I have said here many times that I'm shy and I just hate being put into a situation where I have to meet someone I don't know. I never know what to say. I am so envious of my colleague Jeff Hudson, with whom we sometimes carpool to shows. Jeff will talk to anybody about anything and he knows all the actors and directors and producers. He's the consummate reporter. I never could be.

It's even worse if I'm the reviewer of a show. If this is a good show, I'm going to have good things to say about most of the performers, but there are going to be a few clunkers in there and if their performance has been horrible, I'm going to say not so nice things about them and I hate to smile and shake the hand of an actor that I'm going to go home and write bad things about for the newspaper.

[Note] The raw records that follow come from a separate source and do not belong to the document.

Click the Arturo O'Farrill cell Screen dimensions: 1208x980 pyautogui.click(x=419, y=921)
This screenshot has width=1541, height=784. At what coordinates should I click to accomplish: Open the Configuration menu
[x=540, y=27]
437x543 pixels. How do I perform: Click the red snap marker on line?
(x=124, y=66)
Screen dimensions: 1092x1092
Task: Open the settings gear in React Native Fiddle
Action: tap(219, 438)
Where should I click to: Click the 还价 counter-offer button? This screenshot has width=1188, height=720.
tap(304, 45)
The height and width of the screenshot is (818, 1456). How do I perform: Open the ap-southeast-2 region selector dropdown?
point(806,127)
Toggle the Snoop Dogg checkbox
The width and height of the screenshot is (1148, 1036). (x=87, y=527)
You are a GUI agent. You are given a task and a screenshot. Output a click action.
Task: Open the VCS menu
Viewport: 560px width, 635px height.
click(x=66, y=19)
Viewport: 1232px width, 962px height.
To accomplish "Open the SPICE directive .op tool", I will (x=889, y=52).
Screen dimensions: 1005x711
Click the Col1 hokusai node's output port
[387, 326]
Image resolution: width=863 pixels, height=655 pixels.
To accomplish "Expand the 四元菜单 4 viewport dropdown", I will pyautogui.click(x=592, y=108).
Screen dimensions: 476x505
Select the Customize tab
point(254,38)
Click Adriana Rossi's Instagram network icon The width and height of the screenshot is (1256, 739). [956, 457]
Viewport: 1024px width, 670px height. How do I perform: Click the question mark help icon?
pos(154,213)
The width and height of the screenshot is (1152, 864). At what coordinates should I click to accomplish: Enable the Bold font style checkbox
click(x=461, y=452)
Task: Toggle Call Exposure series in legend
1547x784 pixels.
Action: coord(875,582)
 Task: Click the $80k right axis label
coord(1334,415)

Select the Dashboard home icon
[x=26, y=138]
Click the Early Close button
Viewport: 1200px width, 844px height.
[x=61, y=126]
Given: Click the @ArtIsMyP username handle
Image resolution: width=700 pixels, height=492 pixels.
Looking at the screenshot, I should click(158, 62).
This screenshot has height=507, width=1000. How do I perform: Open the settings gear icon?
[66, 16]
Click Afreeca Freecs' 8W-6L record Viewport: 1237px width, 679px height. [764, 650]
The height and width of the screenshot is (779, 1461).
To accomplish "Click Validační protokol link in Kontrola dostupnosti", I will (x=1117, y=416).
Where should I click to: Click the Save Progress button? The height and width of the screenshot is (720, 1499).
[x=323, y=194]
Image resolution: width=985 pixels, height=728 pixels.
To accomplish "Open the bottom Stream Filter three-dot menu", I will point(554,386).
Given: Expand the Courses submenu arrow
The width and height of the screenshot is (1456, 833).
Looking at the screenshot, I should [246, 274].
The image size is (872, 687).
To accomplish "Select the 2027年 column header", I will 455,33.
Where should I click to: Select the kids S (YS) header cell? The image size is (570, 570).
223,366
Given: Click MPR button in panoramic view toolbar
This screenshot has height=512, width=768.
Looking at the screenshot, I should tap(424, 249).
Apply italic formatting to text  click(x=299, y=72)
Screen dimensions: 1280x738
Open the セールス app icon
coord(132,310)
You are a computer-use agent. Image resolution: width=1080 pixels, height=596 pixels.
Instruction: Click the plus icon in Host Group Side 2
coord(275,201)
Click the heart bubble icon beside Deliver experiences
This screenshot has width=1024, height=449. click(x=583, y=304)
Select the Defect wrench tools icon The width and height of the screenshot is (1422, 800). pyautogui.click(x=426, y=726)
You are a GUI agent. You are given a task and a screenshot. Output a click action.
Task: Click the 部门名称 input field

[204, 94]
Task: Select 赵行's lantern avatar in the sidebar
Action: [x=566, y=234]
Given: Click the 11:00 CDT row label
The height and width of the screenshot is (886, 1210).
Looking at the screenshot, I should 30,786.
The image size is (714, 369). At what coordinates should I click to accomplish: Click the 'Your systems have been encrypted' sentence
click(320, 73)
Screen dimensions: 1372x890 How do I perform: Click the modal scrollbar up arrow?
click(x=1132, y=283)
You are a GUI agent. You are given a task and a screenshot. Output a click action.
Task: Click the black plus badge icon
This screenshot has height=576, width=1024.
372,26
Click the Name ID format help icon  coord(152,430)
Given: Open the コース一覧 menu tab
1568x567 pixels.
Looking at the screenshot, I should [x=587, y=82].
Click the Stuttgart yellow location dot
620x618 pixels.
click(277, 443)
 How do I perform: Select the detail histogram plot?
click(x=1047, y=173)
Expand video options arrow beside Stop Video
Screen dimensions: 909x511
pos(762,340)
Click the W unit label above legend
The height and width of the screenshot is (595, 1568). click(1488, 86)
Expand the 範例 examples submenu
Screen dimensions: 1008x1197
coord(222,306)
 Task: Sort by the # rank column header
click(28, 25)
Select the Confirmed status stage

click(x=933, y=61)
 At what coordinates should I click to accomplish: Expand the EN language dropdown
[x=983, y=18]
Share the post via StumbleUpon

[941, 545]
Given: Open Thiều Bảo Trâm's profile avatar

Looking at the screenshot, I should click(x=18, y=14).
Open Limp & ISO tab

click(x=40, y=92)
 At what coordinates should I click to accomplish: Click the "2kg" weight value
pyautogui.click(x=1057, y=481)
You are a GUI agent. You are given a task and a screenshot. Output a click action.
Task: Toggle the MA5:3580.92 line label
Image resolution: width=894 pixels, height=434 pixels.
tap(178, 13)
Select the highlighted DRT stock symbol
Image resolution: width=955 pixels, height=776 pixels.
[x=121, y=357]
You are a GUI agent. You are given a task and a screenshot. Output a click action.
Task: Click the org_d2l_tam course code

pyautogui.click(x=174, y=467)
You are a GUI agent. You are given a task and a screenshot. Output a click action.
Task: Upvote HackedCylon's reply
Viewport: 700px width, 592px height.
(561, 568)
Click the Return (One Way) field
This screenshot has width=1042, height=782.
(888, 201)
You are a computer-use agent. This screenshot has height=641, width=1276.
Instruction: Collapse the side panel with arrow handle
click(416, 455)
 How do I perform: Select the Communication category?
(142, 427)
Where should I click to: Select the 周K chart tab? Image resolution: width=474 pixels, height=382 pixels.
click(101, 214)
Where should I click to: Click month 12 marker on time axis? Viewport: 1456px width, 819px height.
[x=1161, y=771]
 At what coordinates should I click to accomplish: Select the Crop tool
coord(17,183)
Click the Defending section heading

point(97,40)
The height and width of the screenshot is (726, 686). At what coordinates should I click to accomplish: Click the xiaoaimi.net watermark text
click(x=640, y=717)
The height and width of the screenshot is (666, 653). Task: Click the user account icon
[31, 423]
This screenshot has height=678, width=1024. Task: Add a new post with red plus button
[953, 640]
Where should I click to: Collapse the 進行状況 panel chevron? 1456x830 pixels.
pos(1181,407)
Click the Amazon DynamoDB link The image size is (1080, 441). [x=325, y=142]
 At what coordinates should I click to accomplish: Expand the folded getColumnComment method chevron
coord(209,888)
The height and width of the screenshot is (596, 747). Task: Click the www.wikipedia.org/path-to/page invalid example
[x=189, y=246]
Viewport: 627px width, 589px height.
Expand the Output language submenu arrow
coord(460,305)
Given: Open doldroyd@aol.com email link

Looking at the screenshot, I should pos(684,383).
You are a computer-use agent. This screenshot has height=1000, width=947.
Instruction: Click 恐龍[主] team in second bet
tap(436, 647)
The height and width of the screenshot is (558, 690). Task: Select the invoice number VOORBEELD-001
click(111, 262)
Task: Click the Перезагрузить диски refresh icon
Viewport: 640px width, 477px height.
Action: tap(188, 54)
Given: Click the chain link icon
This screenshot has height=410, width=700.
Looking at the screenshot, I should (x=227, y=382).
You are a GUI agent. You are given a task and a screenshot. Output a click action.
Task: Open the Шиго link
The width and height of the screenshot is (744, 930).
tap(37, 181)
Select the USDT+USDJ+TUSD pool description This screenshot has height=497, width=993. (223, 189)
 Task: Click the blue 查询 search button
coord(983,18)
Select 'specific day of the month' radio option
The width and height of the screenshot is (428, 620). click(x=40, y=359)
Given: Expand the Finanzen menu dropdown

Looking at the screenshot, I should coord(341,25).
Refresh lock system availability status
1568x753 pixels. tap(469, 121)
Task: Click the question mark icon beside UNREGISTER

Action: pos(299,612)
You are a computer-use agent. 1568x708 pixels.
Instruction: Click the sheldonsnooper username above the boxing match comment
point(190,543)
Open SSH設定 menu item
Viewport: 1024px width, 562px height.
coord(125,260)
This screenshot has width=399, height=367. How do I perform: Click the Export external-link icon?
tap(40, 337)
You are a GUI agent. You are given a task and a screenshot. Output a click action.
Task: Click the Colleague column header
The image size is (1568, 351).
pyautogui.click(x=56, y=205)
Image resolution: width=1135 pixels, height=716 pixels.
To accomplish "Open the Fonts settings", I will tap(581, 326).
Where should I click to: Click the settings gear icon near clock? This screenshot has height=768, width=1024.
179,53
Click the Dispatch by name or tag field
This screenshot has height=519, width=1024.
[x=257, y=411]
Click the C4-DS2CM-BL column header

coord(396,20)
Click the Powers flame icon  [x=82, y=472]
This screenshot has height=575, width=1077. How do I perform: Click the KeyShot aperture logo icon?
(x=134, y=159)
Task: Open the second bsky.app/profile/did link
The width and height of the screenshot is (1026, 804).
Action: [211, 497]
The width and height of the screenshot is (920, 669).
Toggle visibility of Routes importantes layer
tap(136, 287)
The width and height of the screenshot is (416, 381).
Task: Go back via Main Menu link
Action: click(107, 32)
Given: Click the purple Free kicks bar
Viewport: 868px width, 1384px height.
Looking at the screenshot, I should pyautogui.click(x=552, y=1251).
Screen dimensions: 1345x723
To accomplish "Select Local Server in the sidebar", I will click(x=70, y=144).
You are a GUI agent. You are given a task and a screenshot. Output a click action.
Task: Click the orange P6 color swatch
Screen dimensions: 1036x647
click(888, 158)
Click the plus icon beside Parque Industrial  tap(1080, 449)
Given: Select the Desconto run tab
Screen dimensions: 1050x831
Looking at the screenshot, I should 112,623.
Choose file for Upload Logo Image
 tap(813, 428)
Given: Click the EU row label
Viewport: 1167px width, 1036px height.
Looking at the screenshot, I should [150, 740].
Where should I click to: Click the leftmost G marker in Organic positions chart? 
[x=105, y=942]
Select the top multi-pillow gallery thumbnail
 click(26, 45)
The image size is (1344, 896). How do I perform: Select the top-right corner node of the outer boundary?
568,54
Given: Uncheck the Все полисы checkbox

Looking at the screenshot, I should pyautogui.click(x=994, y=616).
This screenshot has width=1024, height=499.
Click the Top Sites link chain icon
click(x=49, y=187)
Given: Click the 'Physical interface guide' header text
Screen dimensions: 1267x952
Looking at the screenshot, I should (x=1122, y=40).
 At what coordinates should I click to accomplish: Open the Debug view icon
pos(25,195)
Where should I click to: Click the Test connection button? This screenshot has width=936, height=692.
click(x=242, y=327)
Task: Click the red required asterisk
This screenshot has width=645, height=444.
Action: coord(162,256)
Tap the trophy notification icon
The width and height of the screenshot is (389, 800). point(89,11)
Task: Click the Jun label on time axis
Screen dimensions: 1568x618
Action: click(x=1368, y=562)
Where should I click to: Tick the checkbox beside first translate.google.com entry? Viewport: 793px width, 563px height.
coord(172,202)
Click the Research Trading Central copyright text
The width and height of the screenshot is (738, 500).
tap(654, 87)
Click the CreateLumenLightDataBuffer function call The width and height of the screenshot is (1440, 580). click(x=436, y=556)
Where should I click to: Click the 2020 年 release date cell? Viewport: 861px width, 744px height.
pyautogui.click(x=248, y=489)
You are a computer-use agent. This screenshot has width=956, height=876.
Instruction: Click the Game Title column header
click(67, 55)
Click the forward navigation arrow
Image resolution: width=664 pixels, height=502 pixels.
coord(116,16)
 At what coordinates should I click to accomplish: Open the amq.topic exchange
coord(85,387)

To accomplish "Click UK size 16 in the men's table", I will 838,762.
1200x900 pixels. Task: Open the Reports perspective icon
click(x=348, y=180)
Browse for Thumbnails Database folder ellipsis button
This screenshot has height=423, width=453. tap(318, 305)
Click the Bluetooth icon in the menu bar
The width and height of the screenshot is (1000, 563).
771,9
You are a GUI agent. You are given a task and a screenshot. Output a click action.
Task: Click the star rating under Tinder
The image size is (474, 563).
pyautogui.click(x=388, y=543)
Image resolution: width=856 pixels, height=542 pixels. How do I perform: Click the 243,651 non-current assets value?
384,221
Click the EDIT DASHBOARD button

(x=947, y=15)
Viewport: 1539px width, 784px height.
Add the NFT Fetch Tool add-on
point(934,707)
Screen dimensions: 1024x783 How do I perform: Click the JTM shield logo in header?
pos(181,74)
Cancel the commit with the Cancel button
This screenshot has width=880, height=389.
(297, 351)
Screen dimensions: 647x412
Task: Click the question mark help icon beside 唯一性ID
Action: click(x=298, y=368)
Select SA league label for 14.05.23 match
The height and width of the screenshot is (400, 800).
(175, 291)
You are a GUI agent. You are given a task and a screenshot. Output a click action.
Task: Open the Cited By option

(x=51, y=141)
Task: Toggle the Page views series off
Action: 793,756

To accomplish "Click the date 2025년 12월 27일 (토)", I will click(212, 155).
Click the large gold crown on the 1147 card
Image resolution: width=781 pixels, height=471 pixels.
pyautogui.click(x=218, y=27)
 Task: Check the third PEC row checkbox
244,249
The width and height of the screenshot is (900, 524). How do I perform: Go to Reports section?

Sometimes you get lucky and the theatre's architecture is such that you can escape by a side door and not have to mix with the actors. Or the aisles may be so wide that you can slip past the people standing there telling Mary Smith, who just gave the worst performance you've seen in a long time, how wonderful she was.

I like to give my criticism from the safety of my own home, thank you.

What's worst is when the actor who has given a bad performance is someone you know personally as a friend. That's the real problem with community theatre. Too often you know half the cast personally.

Many, many years ago a friend of ours had the lead role in a very well known play. I won't say what play, I won't say which theatre and I won't identify this actor as a man or a woman -- I am using the generic 'actor' to refer to either gender.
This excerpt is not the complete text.